Pedro Kurtz et al. Front Med (Lausanne). .

Abstract

Background: Convalescent plasma is a potential therapeutic option for critically ill patients with coronavirus disease 19 (COVID-19), yet its efficacy remains to be determined. The aim was to investigate the effects of convalescent plasma (CP) in critically ill patients with COVID-19. Methods: This was a single-center prospective observational study conducted in Rio de Janeiro, Brazil, from March 17th to May 30th, with final follow-up on June 30th. We included 113 laboratory-confirmed COVID-19 patients with respiratory failure. Primary outcomes were time to clinical improvement and survival within 28 days. Secondary outcomes included behavior of biomarkers and viral loads. Kaplan-Meier analyses and Cox proportional-hazards regression using propensity score with inverse-probability weighing were performed. Results: 41 patients received CP and 72 received standard of care (SOC).

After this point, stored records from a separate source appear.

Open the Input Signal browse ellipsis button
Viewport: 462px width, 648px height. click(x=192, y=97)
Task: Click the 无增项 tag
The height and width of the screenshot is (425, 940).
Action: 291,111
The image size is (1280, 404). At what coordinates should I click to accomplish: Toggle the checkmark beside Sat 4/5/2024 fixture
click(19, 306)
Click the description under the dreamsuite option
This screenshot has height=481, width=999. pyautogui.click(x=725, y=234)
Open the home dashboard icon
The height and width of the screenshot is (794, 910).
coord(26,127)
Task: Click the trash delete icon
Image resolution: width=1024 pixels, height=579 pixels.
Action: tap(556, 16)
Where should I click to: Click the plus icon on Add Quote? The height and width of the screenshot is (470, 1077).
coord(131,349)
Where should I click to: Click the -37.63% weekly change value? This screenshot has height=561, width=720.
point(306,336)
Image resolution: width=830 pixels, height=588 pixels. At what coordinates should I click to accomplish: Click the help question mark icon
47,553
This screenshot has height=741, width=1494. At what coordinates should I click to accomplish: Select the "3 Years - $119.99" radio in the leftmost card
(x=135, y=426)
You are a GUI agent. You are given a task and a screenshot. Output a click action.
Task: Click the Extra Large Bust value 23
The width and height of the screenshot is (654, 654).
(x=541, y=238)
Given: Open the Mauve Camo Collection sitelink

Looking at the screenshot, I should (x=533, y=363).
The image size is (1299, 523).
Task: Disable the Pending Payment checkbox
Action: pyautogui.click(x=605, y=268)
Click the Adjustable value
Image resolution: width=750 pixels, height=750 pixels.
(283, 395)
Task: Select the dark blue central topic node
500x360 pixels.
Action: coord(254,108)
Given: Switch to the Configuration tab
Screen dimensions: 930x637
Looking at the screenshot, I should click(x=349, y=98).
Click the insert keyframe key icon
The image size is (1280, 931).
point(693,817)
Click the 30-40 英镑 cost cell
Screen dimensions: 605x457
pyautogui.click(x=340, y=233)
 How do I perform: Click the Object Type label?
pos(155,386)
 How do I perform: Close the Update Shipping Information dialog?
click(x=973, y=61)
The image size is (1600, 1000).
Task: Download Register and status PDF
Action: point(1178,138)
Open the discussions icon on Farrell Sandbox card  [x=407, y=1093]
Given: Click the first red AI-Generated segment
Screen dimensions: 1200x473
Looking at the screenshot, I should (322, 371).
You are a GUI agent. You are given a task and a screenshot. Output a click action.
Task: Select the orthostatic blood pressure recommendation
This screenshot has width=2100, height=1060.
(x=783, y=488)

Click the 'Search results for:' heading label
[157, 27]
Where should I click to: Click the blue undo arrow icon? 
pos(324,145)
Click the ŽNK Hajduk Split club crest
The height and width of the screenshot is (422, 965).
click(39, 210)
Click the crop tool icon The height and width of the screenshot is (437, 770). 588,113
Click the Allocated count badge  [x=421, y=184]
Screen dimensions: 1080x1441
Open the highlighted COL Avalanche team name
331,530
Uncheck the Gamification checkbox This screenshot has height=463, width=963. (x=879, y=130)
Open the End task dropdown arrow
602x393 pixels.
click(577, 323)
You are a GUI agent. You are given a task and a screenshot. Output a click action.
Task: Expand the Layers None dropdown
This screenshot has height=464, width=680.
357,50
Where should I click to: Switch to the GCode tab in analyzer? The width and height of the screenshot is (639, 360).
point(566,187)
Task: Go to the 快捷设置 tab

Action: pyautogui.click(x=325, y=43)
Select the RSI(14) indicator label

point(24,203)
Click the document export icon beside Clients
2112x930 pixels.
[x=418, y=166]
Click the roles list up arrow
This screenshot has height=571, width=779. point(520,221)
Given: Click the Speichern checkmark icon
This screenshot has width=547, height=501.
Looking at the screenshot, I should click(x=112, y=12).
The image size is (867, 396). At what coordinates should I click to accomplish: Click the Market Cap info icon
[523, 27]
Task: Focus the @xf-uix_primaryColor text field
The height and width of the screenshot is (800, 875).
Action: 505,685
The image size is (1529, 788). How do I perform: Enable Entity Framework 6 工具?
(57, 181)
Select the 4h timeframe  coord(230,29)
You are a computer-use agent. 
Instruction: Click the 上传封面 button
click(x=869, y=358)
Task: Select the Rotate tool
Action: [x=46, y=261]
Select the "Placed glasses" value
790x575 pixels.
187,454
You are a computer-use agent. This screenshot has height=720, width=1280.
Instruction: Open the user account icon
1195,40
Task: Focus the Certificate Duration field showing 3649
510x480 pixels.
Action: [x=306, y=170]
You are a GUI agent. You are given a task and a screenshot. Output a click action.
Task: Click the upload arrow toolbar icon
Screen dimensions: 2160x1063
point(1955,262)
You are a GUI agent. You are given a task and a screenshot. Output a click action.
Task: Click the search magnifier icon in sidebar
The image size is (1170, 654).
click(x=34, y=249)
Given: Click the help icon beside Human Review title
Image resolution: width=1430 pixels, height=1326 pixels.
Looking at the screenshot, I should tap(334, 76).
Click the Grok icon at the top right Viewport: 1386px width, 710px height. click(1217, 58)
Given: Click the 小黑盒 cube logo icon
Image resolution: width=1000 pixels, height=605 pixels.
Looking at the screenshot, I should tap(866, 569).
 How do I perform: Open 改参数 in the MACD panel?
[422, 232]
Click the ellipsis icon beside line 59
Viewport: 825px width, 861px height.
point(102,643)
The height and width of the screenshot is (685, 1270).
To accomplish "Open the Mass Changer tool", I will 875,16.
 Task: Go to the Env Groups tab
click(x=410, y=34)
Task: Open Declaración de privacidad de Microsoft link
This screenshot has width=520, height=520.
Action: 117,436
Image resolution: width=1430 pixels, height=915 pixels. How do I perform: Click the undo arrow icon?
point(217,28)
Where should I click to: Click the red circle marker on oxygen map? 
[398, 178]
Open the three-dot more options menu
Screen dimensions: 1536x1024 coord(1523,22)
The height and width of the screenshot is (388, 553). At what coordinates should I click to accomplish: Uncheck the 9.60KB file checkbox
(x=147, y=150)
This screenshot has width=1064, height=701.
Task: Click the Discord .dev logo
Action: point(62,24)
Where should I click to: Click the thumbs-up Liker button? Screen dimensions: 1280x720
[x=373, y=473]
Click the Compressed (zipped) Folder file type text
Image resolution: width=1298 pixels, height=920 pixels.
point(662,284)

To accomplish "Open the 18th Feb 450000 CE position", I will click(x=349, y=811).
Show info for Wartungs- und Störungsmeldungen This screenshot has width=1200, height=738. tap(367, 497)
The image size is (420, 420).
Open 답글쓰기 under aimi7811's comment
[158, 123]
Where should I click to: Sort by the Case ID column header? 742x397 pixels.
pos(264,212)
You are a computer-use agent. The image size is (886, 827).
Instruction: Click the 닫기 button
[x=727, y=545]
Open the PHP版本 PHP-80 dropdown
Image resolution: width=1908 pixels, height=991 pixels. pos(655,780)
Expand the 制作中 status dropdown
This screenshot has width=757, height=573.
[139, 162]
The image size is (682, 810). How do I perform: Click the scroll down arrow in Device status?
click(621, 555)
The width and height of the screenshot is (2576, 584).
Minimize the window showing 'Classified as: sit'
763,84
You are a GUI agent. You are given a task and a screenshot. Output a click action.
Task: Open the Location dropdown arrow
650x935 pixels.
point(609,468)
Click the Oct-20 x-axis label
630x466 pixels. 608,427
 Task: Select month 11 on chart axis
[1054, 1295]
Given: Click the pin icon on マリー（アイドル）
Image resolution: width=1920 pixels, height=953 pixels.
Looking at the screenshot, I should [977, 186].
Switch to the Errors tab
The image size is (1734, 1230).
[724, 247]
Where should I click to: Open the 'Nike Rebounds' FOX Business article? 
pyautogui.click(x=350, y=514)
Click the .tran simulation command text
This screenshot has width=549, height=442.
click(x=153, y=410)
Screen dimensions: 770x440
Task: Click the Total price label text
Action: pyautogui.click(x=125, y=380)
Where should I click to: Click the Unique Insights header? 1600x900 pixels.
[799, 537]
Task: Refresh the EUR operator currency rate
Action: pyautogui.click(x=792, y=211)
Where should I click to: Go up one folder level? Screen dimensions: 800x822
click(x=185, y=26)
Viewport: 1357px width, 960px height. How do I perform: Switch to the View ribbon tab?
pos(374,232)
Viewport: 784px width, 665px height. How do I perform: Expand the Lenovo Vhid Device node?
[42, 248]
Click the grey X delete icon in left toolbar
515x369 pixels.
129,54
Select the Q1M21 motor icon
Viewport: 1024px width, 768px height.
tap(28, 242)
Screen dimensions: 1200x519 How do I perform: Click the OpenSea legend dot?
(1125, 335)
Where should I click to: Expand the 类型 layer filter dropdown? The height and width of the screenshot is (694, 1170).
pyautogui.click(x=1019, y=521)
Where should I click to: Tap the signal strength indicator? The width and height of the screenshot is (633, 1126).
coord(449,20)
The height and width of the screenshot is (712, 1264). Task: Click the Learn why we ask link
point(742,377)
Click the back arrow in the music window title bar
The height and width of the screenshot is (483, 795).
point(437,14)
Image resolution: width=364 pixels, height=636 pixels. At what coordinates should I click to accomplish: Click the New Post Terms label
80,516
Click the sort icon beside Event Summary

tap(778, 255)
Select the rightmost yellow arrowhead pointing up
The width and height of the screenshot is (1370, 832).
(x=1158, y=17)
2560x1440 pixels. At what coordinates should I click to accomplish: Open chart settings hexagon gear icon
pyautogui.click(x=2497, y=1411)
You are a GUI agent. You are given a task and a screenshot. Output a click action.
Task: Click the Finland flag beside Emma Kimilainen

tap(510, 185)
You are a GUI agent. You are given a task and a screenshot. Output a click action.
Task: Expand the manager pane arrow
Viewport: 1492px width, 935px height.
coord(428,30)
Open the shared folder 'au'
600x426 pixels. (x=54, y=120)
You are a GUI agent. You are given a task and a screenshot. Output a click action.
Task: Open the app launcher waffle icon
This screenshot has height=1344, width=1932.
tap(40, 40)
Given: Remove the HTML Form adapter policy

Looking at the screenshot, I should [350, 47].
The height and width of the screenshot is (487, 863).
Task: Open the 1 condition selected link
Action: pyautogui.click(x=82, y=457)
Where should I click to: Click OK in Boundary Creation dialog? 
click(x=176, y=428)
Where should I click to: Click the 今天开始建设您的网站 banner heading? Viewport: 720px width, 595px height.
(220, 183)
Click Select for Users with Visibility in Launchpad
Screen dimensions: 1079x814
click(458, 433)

Median age was 61 years (IQR 48-68), disease duration was 10 days (IQR 6-13), and 86% were mechanically ventilated. At least 29 out of 41CP-recipients had baseline IgG titers ≥ 1:1,080. Clinical improvement within 28 days occurred in 19 (46%) CP-treated patients, as compared to 23 (32%) in the SOC group [adjusted hazard ratio (aHR) 0.91 (0.49-1.69)]. There was no significant change in 28-day mortality (CP 49% vs. SOC 56%; aHR 0.90 [0.52-1.57]). Biomarker assessment revealed reduced inflammatory activity and increased lymphocyte count after CP. Conclusions: In this study, CP was not associated with clinical improvement or increase in 28-day survival. However, our study may have been underpowered and included patients with high IgG titers and life-threatening disease. Clinical Trial Registration: The study protocol was retrospectively registered at the Brazilian Registry of Clinical Trials (ReBEC) with the identification RBR-4vm3yy (http://www.ensaiosclinicos.gov.br).

Keywords: COVID-19; acute respiratory distress syndrome; convalescent plasma; coronavirus; survival.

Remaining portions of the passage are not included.